2 thoughts on “The Global War on Non-Native Trees”
Thank you SO much for this important article. You do so much to disprove the dangerous myths destroying so many trees, animals, and the environment.
Those who hate Eucalyptus often don’t even recognize the iconic Blue Gum where they are growing in places where they were not planted en masse as plantation trees, but are growing amidst Oaks, Bays, etc. And most people also don’t recognize some of the other beautiful Eucalyptus here, like Ironbark, grown as street trees.
Those who love birds and Monarch Butterflies should know how important Eucalyptus are to native animals. Anyone doubting how needed Eucalyptus are for large raptors should look at photos from local bird groups to see the magnificent hawks, owls, and eagles in so many of the most exquisite photos. I’ve speculated that these wise raptors prefer Eucs because they are high enough to be safe from nest predators, but also that their open branches make it much safer for fledglings to not die while learning to fly.

◆ **Extracted information**:

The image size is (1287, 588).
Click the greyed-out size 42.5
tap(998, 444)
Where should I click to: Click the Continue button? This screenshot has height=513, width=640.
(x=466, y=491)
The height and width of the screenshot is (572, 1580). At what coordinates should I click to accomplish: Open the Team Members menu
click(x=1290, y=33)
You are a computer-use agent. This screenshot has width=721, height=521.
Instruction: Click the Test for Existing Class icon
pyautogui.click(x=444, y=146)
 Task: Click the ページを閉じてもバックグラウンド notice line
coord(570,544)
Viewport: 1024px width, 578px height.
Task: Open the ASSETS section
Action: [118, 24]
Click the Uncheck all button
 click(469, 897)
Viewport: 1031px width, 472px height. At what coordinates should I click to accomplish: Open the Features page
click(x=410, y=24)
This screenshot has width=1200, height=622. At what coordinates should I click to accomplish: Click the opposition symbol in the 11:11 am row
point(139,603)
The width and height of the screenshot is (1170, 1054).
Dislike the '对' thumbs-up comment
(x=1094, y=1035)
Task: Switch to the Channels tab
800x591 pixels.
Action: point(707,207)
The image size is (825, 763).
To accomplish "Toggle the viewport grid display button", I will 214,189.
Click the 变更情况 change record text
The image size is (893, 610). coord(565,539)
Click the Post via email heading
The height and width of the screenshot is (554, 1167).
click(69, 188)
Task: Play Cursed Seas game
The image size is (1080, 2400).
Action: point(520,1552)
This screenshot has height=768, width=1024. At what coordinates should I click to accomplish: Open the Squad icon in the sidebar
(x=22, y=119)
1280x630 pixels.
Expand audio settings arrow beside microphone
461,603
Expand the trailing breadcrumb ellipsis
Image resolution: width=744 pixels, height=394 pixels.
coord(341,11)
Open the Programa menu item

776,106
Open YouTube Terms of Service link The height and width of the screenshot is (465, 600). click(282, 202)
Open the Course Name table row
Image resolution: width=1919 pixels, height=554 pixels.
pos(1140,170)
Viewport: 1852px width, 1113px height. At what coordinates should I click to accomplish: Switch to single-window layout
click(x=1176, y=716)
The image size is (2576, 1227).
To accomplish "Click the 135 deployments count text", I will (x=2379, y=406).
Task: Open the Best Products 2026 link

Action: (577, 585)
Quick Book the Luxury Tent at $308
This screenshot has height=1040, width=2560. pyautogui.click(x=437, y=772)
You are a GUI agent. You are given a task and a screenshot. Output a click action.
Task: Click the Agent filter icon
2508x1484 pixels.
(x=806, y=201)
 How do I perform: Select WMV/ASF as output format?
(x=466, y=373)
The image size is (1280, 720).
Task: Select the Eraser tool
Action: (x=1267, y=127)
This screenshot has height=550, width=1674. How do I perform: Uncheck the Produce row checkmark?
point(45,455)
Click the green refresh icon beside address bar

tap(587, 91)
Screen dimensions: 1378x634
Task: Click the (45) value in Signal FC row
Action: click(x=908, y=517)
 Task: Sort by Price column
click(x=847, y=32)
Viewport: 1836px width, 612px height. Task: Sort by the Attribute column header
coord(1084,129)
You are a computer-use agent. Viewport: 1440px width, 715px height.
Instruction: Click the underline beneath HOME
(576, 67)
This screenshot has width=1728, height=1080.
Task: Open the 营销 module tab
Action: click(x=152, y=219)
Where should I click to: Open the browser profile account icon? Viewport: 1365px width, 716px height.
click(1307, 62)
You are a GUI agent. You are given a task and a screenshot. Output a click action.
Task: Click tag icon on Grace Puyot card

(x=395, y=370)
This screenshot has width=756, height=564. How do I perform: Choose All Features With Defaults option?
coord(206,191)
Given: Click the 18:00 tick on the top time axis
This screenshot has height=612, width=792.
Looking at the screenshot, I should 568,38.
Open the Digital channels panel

◆ **To do**:
1: Answer these questions about the Eucalyptus comment, one per line:
(a) Which Eucalyptus is named as being grown as street trees?
(b) Amid which trees does the comment say Blue Gum can be found growing?
(c) Which birds appear in the photos from local bird groups?
2: Rewrite the stretch of the Eucalyptus comment from "2 thoughts on" through "and the environment.", switching "article" to "post".
3: List every kind of tree the Eucalyptus comment names.

◆ **Answers to each task**:
1:
(a) Ironbark
(b) Oaks and Bays
(c) Hawks, owls, and eagles

2:
2 thoughts on “The Global War on Non-Native Trees”
Thank you SO much for this important post. You do so much to disprove the dangerous myths destroying so many trees, animals, and the environment.

3: Eucalyptus, Blue Gum, Oaks, Bays, Ironbark